> _What you need to do_
Line by line, transcribe the listing below exactly.

> _Material for this task_
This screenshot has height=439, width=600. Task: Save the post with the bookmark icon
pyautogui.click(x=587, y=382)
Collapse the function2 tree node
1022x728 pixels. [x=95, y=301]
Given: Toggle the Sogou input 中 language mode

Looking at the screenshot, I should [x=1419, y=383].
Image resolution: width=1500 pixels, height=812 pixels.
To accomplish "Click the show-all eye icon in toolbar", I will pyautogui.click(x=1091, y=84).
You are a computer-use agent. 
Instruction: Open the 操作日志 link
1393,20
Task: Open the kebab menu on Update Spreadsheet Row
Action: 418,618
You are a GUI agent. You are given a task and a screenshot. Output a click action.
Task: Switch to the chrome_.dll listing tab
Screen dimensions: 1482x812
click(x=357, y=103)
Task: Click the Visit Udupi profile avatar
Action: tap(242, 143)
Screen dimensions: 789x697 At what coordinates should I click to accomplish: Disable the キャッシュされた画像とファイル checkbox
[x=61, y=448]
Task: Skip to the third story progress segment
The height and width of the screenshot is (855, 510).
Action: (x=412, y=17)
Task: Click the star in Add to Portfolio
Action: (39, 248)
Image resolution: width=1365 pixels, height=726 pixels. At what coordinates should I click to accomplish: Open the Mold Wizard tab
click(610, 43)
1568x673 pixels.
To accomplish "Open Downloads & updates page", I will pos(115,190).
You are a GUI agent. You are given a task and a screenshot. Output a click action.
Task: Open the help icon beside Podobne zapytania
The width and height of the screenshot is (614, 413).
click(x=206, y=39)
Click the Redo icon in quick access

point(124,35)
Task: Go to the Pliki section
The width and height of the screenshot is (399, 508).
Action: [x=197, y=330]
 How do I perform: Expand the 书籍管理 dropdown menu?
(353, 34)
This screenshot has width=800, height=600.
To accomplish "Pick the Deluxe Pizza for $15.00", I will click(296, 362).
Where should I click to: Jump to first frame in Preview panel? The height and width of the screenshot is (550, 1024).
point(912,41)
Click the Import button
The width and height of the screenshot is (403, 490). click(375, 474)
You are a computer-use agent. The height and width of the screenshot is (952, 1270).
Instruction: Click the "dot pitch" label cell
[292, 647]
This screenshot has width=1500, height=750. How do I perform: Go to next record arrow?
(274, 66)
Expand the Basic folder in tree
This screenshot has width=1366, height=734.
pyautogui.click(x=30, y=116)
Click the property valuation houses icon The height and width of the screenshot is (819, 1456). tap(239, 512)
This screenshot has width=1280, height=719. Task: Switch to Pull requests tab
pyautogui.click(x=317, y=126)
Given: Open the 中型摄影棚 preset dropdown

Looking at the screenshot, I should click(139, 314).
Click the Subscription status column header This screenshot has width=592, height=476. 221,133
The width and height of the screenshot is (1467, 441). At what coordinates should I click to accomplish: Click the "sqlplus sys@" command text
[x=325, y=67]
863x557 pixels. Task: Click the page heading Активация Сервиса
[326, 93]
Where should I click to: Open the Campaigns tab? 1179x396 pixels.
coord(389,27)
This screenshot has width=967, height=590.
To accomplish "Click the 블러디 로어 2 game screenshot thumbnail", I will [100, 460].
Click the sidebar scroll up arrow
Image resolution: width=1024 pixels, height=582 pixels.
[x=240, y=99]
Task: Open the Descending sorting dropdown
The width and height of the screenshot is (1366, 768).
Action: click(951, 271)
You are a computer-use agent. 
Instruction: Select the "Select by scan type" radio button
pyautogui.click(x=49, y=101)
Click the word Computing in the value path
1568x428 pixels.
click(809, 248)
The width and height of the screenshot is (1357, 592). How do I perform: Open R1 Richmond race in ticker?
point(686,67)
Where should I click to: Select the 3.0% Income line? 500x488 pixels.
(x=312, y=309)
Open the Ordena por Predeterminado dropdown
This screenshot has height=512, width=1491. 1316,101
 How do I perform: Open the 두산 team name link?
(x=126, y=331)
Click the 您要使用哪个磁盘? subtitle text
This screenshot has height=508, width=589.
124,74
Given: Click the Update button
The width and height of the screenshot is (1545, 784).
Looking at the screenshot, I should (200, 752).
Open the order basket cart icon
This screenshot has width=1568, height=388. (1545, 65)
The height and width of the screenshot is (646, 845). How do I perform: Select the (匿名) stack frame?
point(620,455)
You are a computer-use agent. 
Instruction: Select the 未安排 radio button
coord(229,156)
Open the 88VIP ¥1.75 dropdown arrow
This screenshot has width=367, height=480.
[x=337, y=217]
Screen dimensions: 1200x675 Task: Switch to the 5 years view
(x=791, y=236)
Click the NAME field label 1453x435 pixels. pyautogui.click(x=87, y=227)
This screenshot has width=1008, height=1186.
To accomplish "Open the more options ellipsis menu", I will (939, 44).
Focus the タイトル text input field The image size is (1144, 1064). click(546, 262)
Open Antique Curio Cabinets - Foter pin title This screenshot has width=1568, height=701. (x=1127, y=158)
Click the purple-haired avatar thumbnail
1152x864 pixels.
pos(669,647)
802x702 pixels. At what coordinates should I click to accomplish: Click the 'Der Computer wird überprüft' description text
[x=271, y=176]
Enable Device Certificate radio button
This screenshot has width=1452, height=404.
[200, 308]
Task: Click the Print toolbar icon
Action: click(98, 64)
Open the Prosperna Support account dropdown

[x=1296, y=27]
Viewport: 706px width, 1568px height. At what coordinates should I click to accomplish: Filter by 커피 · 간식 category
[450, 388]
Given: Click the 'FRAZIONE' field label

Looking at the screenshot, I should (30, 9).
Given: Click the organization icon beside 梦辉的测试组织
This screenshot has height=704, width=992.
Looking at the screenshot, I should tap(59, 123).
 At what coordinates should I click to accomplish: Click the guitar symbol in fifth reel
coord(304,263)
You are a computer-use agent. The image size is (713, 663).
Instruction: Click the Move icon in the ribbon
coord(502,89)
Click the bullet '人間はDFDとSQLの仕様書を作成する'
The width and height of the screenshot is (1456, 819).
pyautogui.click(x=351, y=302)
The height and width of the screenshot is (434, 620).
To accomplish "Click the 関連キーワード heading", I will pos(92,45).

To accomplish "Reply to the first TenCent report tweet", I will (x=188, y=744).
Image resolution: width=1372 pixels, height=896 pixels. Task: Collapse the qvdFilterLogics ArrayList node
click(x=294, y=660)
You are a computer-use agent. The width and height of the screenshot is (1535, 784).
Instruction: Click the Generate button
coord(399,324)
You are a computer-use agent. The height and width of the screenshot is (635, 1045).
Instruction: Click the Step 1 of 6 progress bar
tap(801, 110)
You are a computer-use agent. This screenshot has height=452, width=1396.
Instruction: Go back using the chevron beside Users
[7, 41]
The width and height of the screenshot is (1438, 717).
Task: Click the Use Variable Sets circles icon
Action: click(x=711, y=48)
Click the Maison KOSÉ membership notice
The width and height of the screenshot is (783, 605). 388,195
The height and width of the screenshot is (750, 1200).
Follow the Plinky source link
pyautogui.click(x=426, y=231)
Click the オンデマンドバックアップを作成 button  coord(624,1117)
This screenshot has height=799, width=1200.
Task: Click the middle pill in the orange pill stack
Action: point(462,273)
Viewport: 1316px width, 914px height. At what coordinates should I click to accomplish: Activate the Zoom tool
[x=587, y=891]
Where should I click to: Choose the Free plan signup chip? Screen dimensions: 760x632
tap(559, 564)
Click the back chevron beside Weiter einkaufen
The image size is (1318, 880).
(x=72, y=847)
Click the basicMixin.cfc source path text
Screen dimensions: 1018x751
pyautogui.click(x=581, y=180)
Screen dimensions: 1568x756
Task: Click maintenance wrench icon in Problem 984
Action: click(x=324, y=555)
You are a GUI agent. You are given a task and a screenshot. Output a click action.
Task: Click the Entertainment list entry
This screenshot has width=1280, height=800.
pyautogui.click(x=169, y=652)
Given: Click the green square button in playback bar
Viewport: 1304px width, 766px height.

> _Solved problem_
This screenshot has height=439, width=600. Task: Save the post with the bookmark icon
pyautogui.click(x=587, y=382)
Collapse the function2 tree node
1022x728 pixels. [x=95, y=301]
Given: Toggle the Sogou input 中 language mode

Looking at the screenshot, I should [x=1419, y=383].
Image resolution: width=1500 pixels, height=812 pixels.
To accomplish "Click the show-all eye icon in toolbar", I will pyautogui.click(x=1091, y=84).
You are a computer-use agent. 
Instruction: Open the 操作日志 link
1393,20
Task: Open the kebab menu on Update Spreadsheet Row
Action: 418,618
You are a GUI agent. You are given a task and a screenshot. Output a click action.
Task: Switch to the chrome_.dll listing tab
Screen dimensions: 1482x812
click(x=357, y=103)
Task: Click the Visit Udupi profile avatar
Action: tap(242, 143)
Screen dimensions: 789x697 At what coordinates should I click to accomplish: Disable the キャッシュされた画像とファイル checkbox
[x=61, y=448]
Task: Skip to the third story progress segment
The height and width of the screenshot is (855, 510).
Action: (x=412, y=17)
Task: Click the star in Add to Portfolio
Action: (39, 248)
Image resolution: width=1365 pixels, height=726 pixels. At what coordinates should I click to accomplish: Open the Mold Wizard tab
click(610, 43)
1568x673 pixels.
To accomplish "Open Downloads & updates page", I will pos(115,190).
You are a GUI agent. You are given a task and a screenshot. Output a click action.
Task: Open the help icon beside Podobne zapytania
The width and height of the screenshot is (614, 413).
click(x=206, y=39)
Click the Redo icon in quick access

point(124,35)
Task: Go to the Pliki section
The width and height of the screenshot is (399, 508).
Action: [x=197, y=330]
 How do I perform: Expand the 书籍管理 dropdown menu?
(353, 34)
This screenshot has width=800, height=600.
To accomplish "Pick the Deluxe Pizza for $15.00", I will click(296, 362).
Where should I click to: Jump to first frame in Preview panel? The height and width of the screenshot is (550, 1024).
point(912,41)
Click the Import button
The width and height of the screenshot is (403, 490). click(375, 474)
You are a computer-use agent. The height and width of the screenshot is (952, 1270).
Instruction: Click the "dot pitch" label cell
[292, 647]
This screenshot has width=1500, height=750. How do I perform: Go to next record arrow?
(274, 66)
Expand the Basic folder in tree
This screenshot has width=1366, height=734.
pyautogui.click(x=30, y=116)
Click the property valuation houses icon The height and width of the screenshot is (819, 1456). tap(239, 512)
This screenshot has width=1280, height=719. Task: Switch to Pull requests tab
pyautogui.click(x=317, y=126)
Given: Open the 中型摄影棚 preset dropdown

Looking at the screenshot, I should click(139, 314).
Click the Subscription status column header This screenshot has width=592, height=476. 221,133
The width and height of the screenshot is (1467, 441). At what coordinates should I click to accomplish: Click the "sqlplus sys@" command text
[x=325, y=67]
863x557 pixels. Task: Click the page heading Активация Сервиса
[326, 93]
Where should I click to: Open the Campaigns tab? 1179x396 pixels.
coord(389,27)
This screenshot has width=967, height=590.
To accomplish "Click the 블러디 로어 2 game screenshot thumbnail", I will [100, 460].
Click the sidebar scroll up arrow
Image resolution: width=1024 pixels, height=582 pixels.
[x=240, y=99]
Task: Open the Descending sorting dropdown
The width and height of the screenshot is (1366, 768).
Action: click(951, 271)
You are a computer-use agent. 
Instruction: Select the "Select by scan type" radio button
pyautogui.click(x=49, y=101)
Click the word Computing in the value path
1568x428 pixels.
click(809, 248)
The width and height of the screenshot is (1357, 592). How do I perform: Open R1 Richmond race in ticker?
point(686,67)
Where should I click to: Select the 3.0% Income line? 500x488 pixels.
(x=312, y=309)
Open the Ordena por Predeterminado dropdown
This screenshot has height=512, width=1491. 1316,101
 How do I perform: Open the 두산 team name link?
(x=126, y=331)
Click the 您要使用哪个磁盘? subtitle text
This screenshot has height=508, width=589.
124,74
Given: Click the Update button
The width and height of the screenshot is (1545, 784).
Looking at the screenshot, I should (200, 752).
Open the order basket cart icon
This screenshot has width=1568, height=388. (1545, 65)
The height and width of the screenshot is (646, 845). How do I perform: Select the (匿名) stack frame?
point(620,455)
You are a computer-use agent. 
Instruction: Select the 未安排 radio button
coord(229,156)
Open the 88VIP ¥1.75 dropdown arrow
This screenshot has width=367, height=480.
[x=337, y=217]
Screen dimensions: 1200x675 Task: Switch to the 5 years view
(x=791, y=236)
Click the NAME field label 1453x435 pixels. pyautogui.click(x=87, y=227)
This screenshot has width=1008, height=1186.
To accomplish "Open the more options ellipsis menu", I will (939, 44).
Focus the タイトル text input field The image size is (1144, 1064). click(546, 262)
Open Antique Curio Cabinets - Foter pin title This screenshot has width=1568, height=701. (x=1127, y=158)
Click the purple-haired avatar thumbnail
1152x864 pixels.
pos(669,647)
802x702 pixels. At what coordinates should I click to accomplish: Click the 'Der Computer wird überprüft' description text
[x=271, y=176]
Enable Device Certificate radio button
This screenshot has width=1452, height=404.
[200, 308]
Task: Click the Print toolbar icon
Action: click(98, 64)
Open the Prosperna Support account dropdown

[x=1296, y=27]
Viewport: 706px width, 1568px height. At what coordinates should I click to accomplish: Filter by 커피 · 간식 category
[450, 388]
Given: Click the 'FRAZIONE' field label

Looking at the screenshot, I should (30, 9).
Given: Click the organization icon beside 梦辉的测试组织
This screenshot has height=704, width=992.
Looking at the screenshot, I should tap(59, 123).
 At what coordinates should I click to accomplish: Click the guitar symbol in fifth reel
coord(304,263)
You are a computer-use agent. The image size is (713, 663).
Instruction: Click the Move icon in the ribbon
coord(502,89)
Click the bullet '人間はDFDとSQLの仕様書を作成する'
The width and height of the screenshot is (1456, 819).
pyautogui.click(x=351, y=302)
The height and width of the screenshot is (434, 620).
To accomplish "Click the 関連キーワード heading", I will pos(92,45).

To accomplish "Reply to the first TenCent report tweet", I will (x=188, y=744).
Image resolution: width=1372 pixels, height=896 pixels. Task: Collapse the qvdFilterLogics ArrayList node
click(x=294, y=660)
You are a computer-use agent. The width and height of the screenshot is (1535, 784).
Instruction: Click the Generate button
coord(399,324)
You are a computer-use agent. The height and width of the screenshot is (635, 1045).
Instruction: Click the Step 1 of 6 progress bar
tap(801, 110)
You are a computer-use agent. This screenshot has height=452, width=1396.
Instruction: Go back using the chevron beside Users
[7, 41]
The width and height of the screenshot is (1438, 717).
Task: Click the Use Variable Sets circles icon
Action: click(x=711, y=48)
Click the Maison KOSÉ membership notice
The width and height of the screenshot is (783, 605). 388,195
The height and width of the screenshot is (750, 1200).
Follow the Plinky source link
pyautogui.click(x=426, y=231)
Click the オンデマンドバックアップを作成 button  coord(624,1117)
This screenshot has height=799, width=1200.
Task: Click the middle pill in the orange pill stack
Action: point(462,273)
Viewport: 1316px width, 914px height. At what coordinates should I click to accomplish: Activate the Zoom tool
[x=587, y=891]
Where should I click to: Choose the Free plan signup chip? Screen dimensions: 760x632
tap(559, 564)
Click the back chevron beside Weiter einkaufen
The image size is (1318, 880).
(x=72, y=847)
Click the basicMixin.cfc source path text
Screen dimensions: 1018x751
pyautogui.click(x=581, y=180)
Screen dimensions: 1568x756
Task: Click maintenance wrench icon in Problem 984
Action: click(x=324, y=555)
You are a GUI agent. You are given a task and a screenshot. Output a click action.
Task: Click the Entertainment list entry
This screenshot has width=1280, height=800.
pyautogui.click(x=169, y=652)
Given: Click the green square button in playback bar
Viewport: 1304px width, 766px height.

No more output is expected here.